Supplied text:
* * * * *

The first one, David Bertschi, I interviewed in his law office when he was running unsuccessfully against the Tory incumbent, Royal Galipeau.  He appeared to be a “liberal” Liberal, having been for a time a prosecutor for the Ontario Human Rights Commission, but his disagreement with Galipeau was largely parochial—what Galipeau did not do for the riding in the way of jobs, projects, and the like.  However, on the big issue, where Michael Ignatieff scuttled the deal with the NDP and the Bloc to sink the Harper government, Bertschi indicated that in such a situation he would do what was best for the country.  The implication is obvious.  Bertschi recently withdrew from the race.

Martha Hall Findlay was attending a conference of the National Council on Arab Canadian Relations when I met her.  The fact that she would attend such a session, where she was not even an invited speaker, already speaks to her openness and daring.  After one of the more militant speeches, she expressed concern, telling me that that is not the kind of talk that will get a hearing at the political level.  I countered that the opposing views, equally if not more forceful, seem to be acceptable.  She reiterated her reaction.  Politics is not a level playing field.  She has her eye on being effective.

Then came Justin Trudeau.  Lily Ryan, editor of the West Quebec Post, sent me to a speech he gave at Wakefield Quebec’s Black Sheep Inn.  “Ask him about health care,” she said.  Eventually, she did not use the piece I sent because she had already run an article about his appearance in nearby Gatineau, but the interview is interesting.

Trudeau was confronted with the problem faced by many in West Quebec who, because of the scarcity of doctors, go across the Ottawa River for medical services in Ontario.  Quebec alone among the provinces does not fully reimburse out-of-province physicians.  It only pays the lower Quebec rate, leaving the patient to pick up the bill for the rest.  He was asked if this practice is a violation of the Canada Health Act.  He admitted that he was not sufficiently informed on the issue to respond.

Next he was asked about what is generally seen as the failure--post-Romanow report—of the federal boost in health care funding to deliver the needed results.  Would he favor attaching strings to federal funds for health care? 

His response?  “We would meet with the provinces.  The provinces do what is best for their citizens.  The federal responsibility is to insure that services are equal across the country.”  This response represents quite simply a failure to understand the issue.

He also spoke of the Harper government’s unwillingness to engage with the provinces.  “Chrétien and Martin held many meetings with the provinces.  Harper does not.”  While Chrétien and Martin met with their provincial counterparts, they unilaterally cut billions from transfer payments, with serious consequences for health care, including driving of many cashiered nurses to jobs in the United States. 

Much of the media commentary has tended to depict Trudeau as an airhead.  Perhaps with reason.

* * * * *

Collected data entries
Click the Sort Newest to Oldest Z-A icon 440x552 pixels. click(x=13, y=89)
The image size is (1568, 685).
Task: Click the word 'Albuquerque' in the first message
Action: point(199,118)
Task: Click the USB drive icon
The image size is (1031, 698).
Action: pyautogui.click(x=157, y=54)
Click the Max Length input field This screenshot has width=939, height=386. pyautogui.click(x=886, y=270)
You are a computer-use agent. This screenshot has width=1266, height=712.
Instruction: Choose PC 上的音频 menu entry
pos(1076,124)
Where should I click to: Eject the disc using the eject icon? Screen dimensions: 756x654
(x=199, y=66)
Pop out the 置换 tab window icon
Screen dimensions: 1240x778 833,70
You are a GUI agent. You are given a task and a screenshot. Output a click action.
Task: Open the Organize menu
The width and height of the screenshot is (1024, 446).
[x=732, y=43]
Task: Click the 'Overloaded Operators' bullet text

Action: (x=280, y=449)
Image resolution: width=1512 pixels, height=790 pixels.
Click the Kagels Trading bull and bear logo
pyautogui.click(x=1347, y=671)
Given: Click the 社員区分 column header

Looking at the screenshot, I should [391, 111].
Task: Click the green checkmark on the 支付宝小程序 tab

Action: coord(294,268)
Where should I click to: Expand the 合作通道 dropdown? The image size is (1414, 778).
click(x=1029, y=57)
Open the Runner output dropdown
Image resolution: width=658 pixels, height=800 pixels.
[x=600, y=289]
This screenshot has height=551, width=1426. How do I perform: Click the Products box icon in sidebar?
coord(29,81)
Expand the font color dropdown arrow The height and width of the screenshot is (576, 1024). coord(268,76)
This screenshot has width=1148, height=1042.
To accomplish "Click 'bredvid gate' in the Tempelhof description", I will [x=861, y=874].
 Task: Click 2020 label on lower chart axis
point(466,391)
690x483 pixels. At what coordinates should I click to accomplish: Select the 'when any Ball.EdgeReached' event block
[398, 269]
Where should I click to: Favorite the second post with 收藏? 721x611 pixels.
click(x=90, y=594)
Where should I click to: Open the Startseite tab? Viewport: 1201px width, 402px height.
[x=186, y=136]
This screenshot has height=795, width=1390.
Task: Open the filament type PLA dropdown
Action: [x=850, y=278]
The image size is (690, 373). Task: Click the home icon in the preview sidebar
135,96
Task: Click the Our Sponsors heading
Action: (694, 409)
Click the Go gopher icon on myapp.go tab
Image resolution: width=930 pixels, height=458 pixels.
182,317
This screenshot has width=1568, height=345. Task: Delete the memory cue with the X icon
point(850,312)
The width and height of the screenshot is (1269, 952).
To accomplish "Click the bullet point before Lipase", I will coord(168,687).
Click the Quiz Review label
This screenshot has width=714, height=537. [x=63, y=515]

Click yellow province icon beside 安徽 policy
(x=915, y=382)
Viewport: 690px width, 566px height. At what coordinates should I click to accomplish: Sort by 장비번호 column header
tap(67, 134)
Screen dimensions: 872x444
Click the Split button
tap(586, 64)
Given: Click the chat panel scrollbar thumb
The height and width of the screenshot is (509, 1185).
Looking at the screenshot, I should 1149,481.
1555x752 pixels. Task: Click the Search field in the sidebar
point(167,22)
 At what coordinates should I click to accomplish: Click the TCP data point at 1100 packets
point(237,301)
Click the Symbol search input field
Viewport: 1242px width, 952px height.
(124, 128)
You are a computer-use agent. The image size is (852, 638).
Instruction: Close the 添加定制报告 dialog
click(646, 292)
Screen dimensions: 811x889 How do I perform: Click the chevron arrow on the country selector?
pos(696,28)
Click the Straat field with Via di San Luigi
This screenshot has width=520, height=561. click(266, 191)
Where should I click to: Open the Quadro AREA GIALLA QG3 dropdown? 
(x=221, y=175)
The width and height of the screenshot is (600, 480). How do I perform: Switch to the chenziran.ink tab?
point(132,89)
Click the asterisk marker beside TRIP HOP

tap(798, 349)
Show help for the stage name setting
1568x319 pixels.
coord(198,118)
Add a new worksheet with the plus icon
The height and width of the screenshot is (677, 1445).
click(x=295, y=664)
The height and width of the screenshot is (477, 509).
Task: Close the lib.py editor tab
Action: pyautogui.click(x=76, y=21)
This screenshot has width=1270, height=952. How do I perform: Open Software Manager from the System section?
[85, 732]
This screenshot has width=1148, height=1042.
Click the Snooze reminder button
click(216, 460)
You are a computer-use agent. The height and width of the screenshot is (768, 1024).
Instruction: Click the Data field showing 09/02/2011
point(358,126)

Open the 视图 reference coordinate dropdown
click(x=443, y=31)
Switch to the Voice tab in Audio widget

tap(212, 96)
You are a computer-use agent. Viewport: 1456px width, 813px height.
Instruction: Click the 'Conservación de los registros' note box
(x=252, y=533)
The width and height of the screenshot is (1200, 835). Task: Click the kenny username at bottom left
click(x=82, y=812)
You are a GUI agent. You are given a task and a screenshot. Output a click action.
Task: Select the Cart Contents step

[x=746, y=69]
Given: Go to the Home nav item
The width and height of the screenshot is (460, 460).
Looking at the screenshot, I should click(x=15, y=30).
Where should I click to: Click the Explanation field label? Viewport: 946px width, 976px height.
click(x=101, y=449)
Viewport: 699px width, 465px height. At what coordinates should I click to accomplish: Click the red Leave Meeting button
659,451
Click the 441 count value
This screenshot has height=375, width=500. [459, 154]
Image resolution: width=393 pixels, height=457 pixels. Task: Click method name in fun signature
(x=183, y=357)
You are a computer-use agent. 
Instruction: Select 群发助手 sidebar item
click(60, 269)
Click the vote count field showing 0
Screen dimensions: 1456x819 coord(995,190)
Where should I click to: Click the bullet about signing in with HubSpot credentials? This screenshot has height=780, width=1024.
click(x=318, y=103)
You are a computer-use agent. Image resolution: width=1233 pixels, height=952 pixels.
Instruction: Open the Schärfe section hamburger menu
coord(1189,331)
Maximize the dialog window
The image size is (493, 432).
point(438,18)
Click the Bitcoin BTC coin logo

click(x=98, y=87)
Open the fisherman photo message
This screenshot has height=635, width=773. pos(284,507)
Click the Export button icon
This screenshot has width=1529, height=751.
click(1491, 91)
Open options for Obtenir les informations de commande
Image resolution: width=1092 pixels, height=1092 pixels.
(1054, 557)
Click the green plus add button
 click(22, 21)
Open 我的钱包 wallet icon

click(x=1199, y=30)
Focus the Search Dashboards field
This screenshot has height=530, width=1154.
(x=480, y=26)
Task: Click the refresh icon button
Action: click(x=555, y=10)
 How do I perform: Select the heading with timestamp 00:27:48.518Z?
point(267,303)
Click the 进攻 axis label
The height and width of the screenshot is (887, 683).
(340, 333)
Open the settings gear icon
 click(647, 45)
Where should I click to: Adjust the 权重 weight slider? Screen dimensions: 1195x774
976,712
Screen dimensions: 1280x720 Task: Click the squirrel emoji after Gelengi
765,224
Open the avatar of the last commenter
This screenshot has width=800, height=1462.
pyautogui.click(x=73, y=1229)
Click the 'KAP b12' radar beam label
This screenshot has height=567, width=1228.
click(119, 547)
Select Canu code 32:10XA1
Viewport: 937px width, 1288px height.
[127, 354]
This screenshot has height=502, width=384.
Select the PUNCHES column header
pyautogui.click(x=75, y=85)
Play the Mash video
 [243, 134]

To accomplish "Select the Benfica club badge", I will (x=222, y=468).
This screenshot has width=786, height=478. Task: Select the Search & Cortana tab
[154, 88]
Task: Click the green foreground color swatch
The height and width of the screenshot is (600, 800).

* * * * *

Exercises:
1. From the commentary on Liberal candidates, extract the passage starting at "Next he was" and ending at "the United States.".
2. According to the commentary on Liberal candidates, why did the West Quebec Post editor not use the piece the writer sent about Justin Trudeau?
3. List every politician the writer of the commentary on Liberal candidates reports interviewing, meeting, or hearing speak in person.

Answers to the exercise:
1.
Next he was asked about what is generally seen as the failure--post-Romanow report—of the federal boost in health care funding to deliver the needed results.  Would he favor attaching strings to federal funds for health care? 

His response?  “We would meet with the provinces.  The provinces do what is best for their citizens.  The federal responsibility is to insure that services are equal across the country.”  This response represents quite simply a failure to understand the issue.

He also spoke of the Harper government’s unwillingness to engage with the provinces.  “Chrétien and Martin held many meetings with the provinces.  Harper does not.”  While Chrétien and Martin met with their provincial counterparts, they unilaterally cut billions from transfer payments, with serious consequences for health care, including driving of many cashiered nurses to jobs in the United States.

2. She had already run an article about Trudeau's appearance in nearby Gatineau.

3.
- David Bertschi
- Martha Hall Findlay
- Justin Trudeau